Speech Technology for Health: From Technical Foundations to Applications

IEEE ICASSP 2022 - Education Short Course

24-26 May, 2022

The promise of speech technology for health applications is profound and is becoming more mature recently. Advancements in core speech technologies and their integration – ranging from automatic speech recognition (ASR), text-to-speech (TTS)/voice conversion (VC), speech enhancement (SE), and paralinguistic speech processing (PSP) – offer novel tools for both scientific discovery and creating innovative solutions for clinical screening, diagnostics, intervention supports and beyond. Credited to the potential for widespread impact, research sites across all continents are actively engaged in this important research area. This short course aims to provide an overview of these existing and potential opportunities of speech- based solutions in healthcare together with foundational background of these four major speech technologies (ASR, TTS/VC, SE, PSP) and an array of healthcare applications where such latest technological development plays a key role, together with a hands-on session on automatic speech recognition (ASR) system for dysarthric speech.

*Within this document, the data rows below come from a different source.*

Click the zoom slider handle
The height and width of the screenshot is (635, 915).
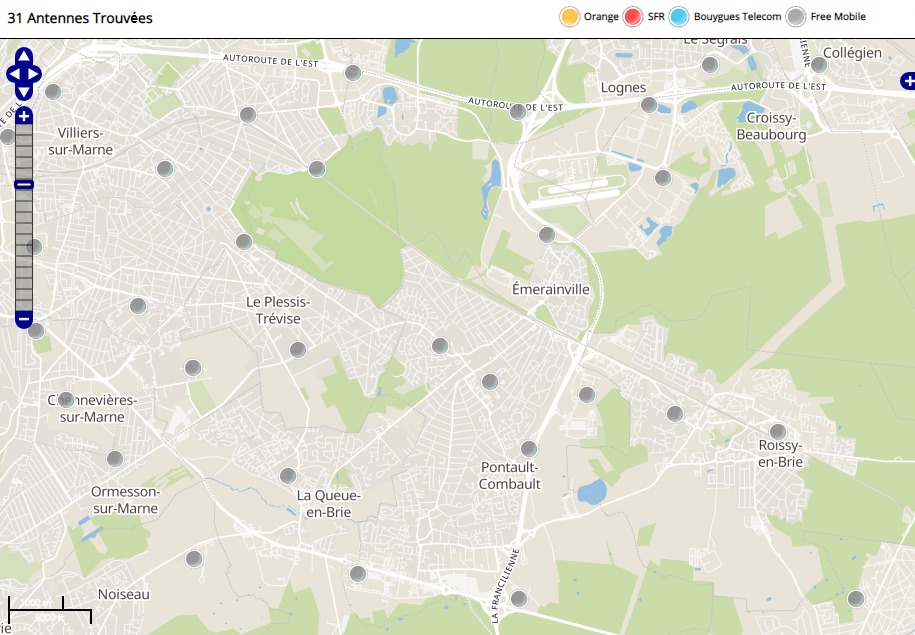tap(24, 184)
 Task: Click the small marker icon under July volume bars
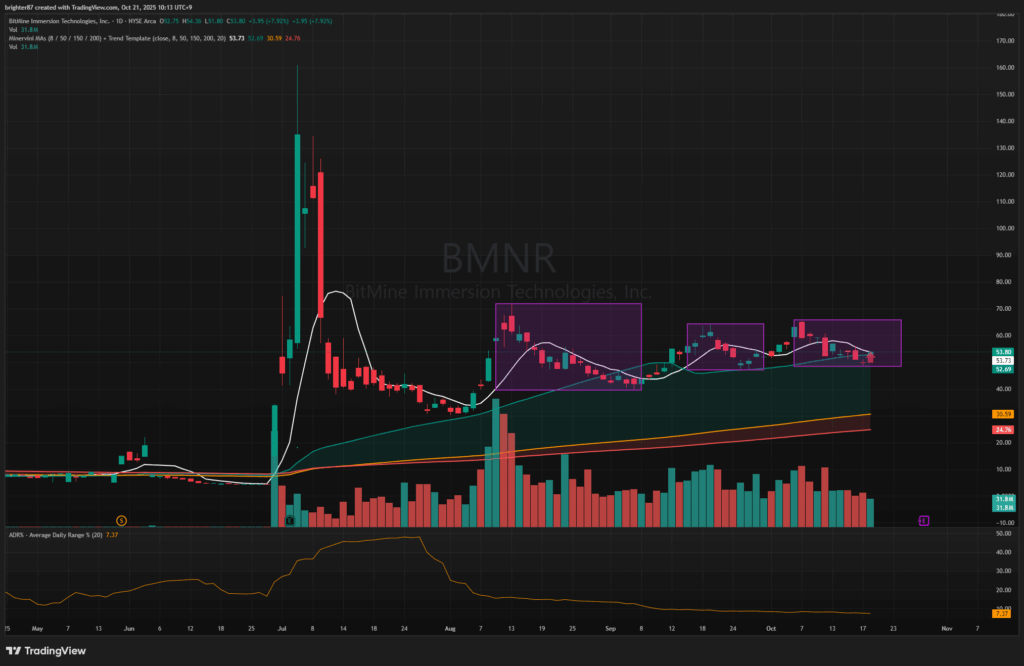pos(289,520)
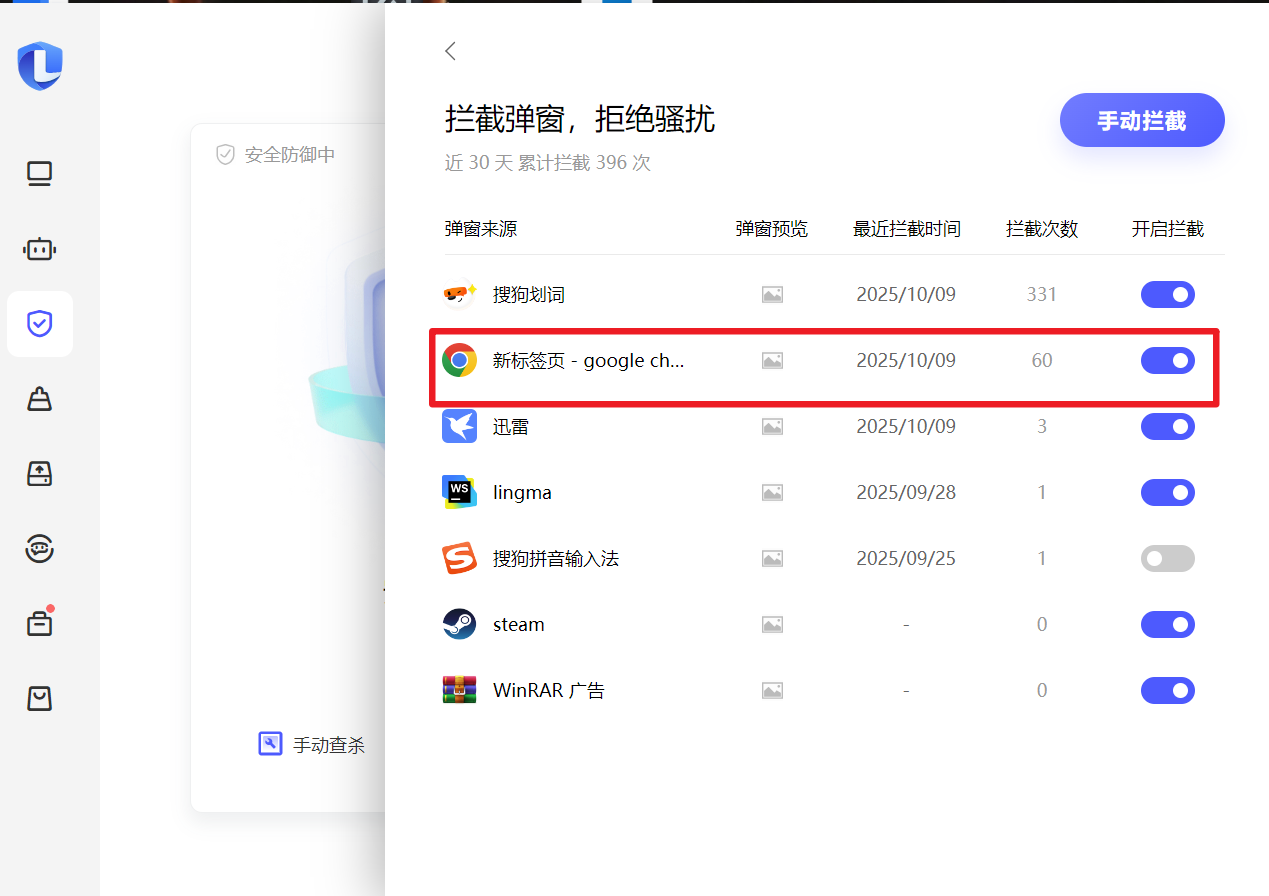Open the toolbox icon with red notification dot

[39, 622]
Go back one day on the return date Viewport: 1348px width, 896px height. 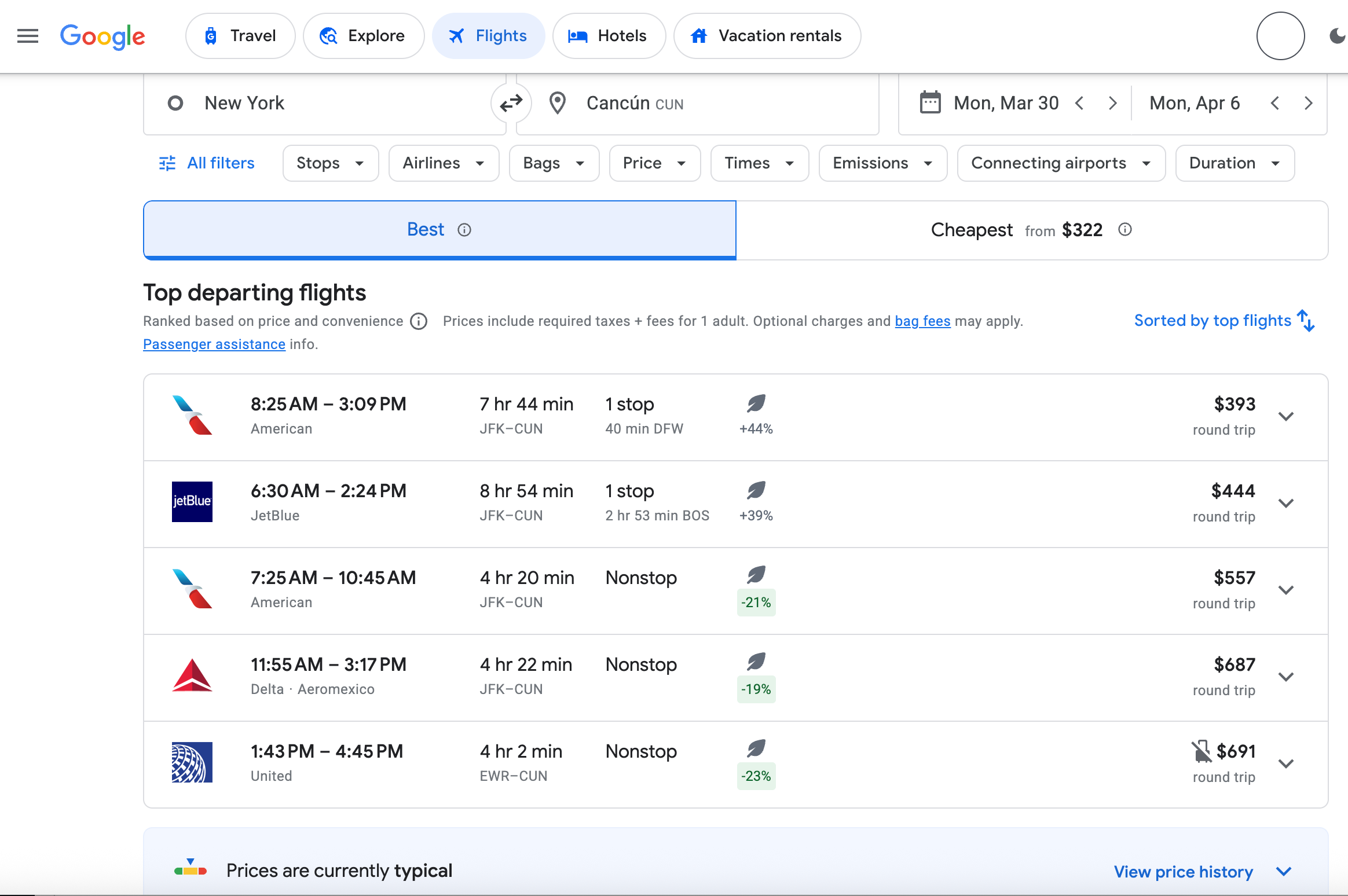(x=1275, y=103)
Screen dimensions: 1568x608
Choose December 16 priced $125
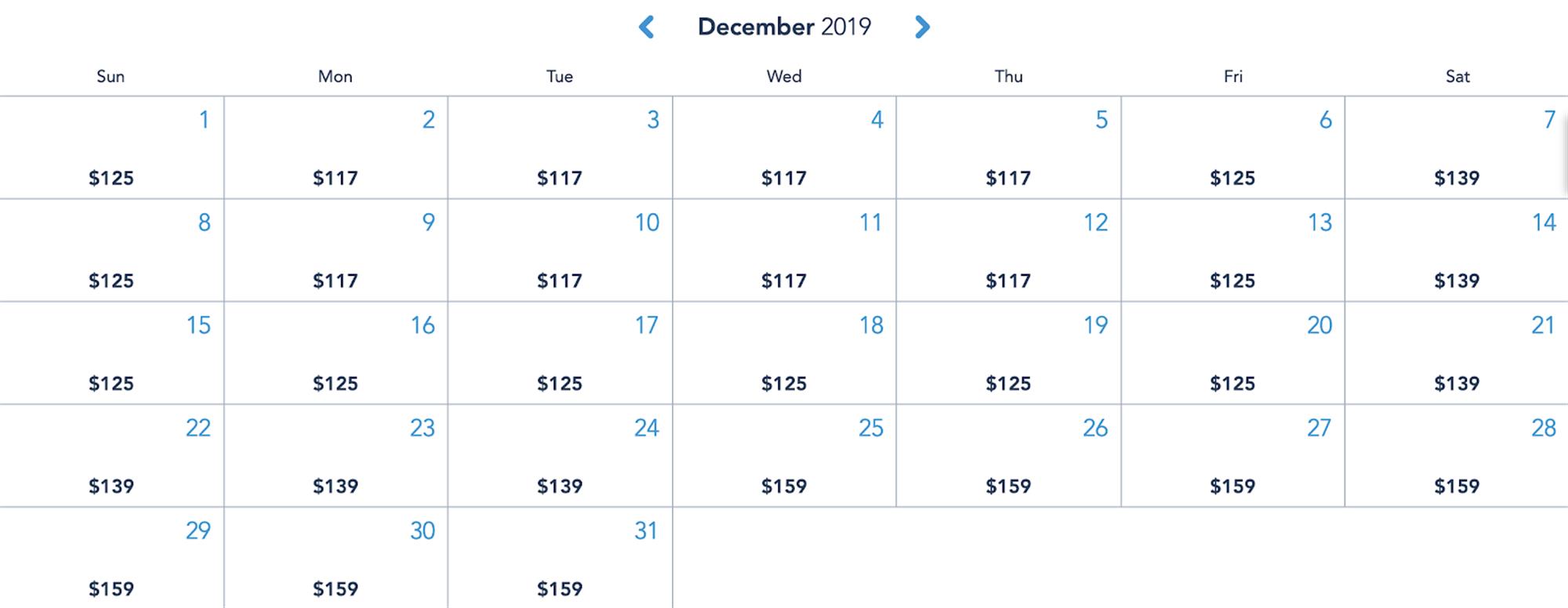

Attendees of this course will get to know the roles that speech technologies such as speech enhancement (SE), ASR, paralinguistic speech processing (PSP), text-to-speech synthesis (TTS) as well as voice conversion (VC) play in a variety of healthcare applications. This course will also do a deep dive into each of the technologies to address how some of the challenges in healthcare applications are addressed including data scarcity, interoperability, and cultural & language barriers. State-of-the art solutions in healthcare applications using ASR, TTS/VC, SE, and PSP will also be covered. Finally, through the lecture materials as well as the hands-on session, the attendees would learn relevant toolboxes and get to know about the open-source datasets to learn using the concepts tutored even after this short course.